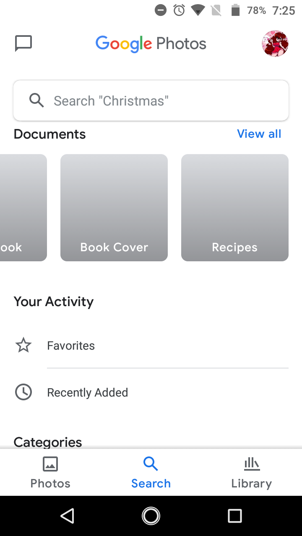Tap the Android recent apps square

coord(235,516)
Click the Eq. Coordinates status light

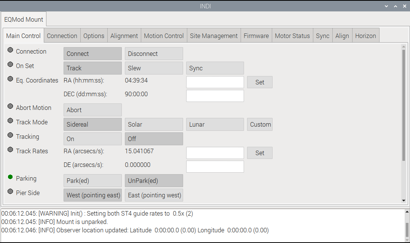coord(10,79)
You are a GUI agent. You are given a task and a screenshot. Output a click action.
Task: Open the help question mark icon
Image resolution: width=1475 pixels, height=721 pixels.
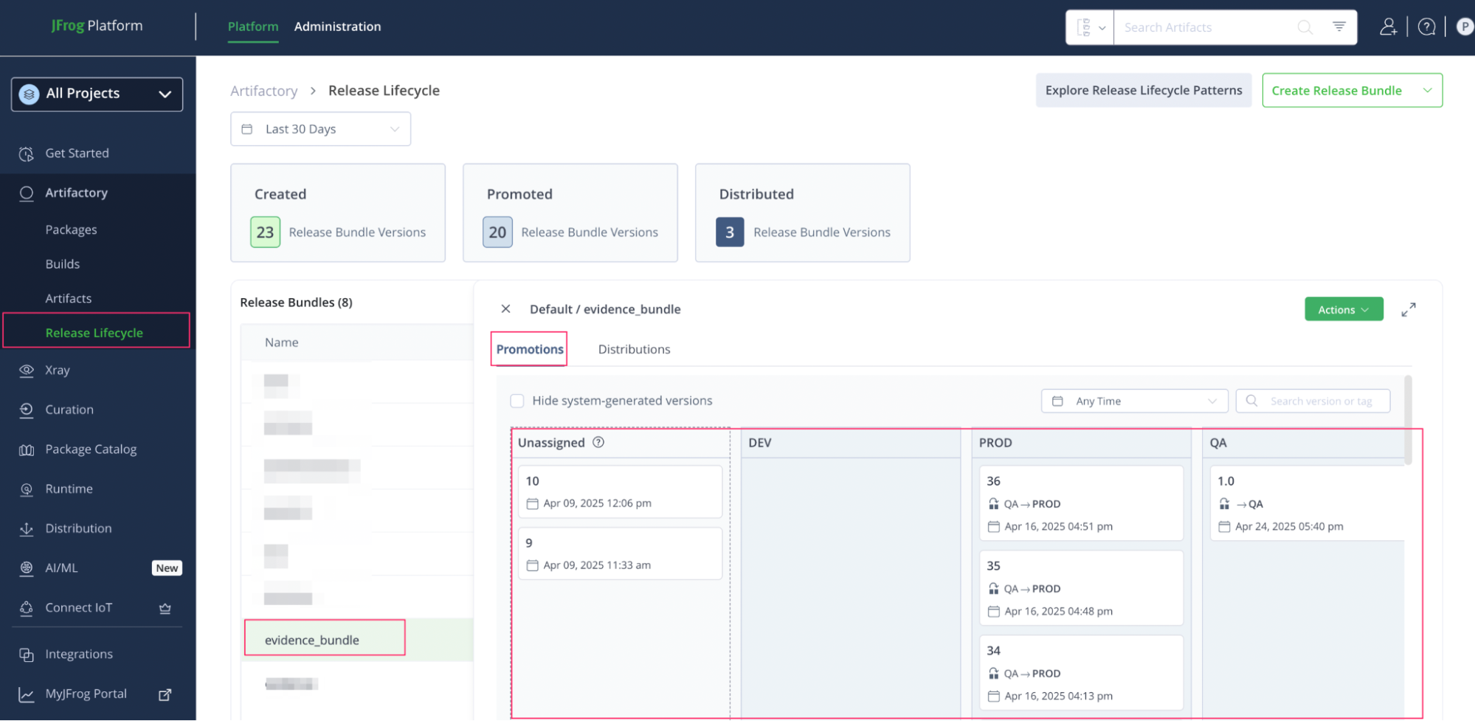tap(1426, 27)
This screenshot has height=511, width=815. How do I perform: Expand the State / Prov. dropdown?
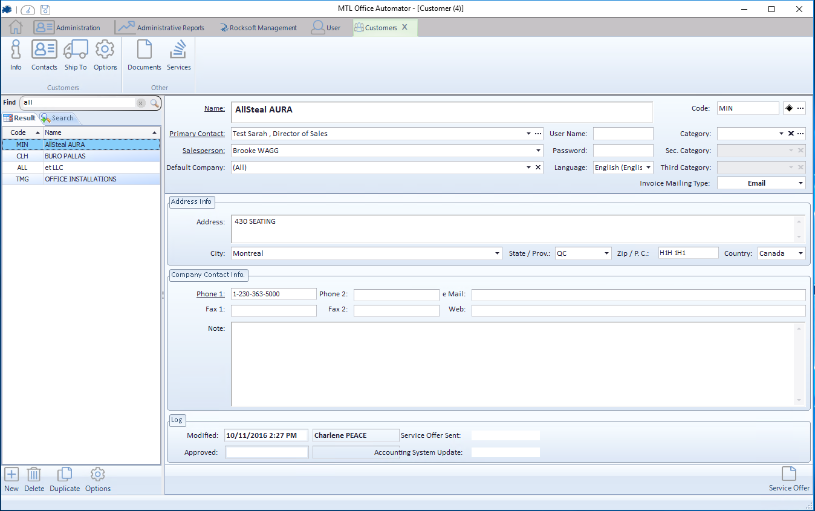click(x=606, y=253)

__________

The lines to write out run from the one containing "You are a GUI" through the final line of the material above, both included; write them out exactly, with no pictures.

You are a GUI agent. You are given a task and a screenshot. Output a click action.
Task: Open the help question mark icon
Image resolution: width=1475 pixels, height=721 pixels.
tap(1426, 27)
This screenshot has height=511, width=815. How do I perform: Expand the State / Prov. dropdown?
click(x=606, y=253)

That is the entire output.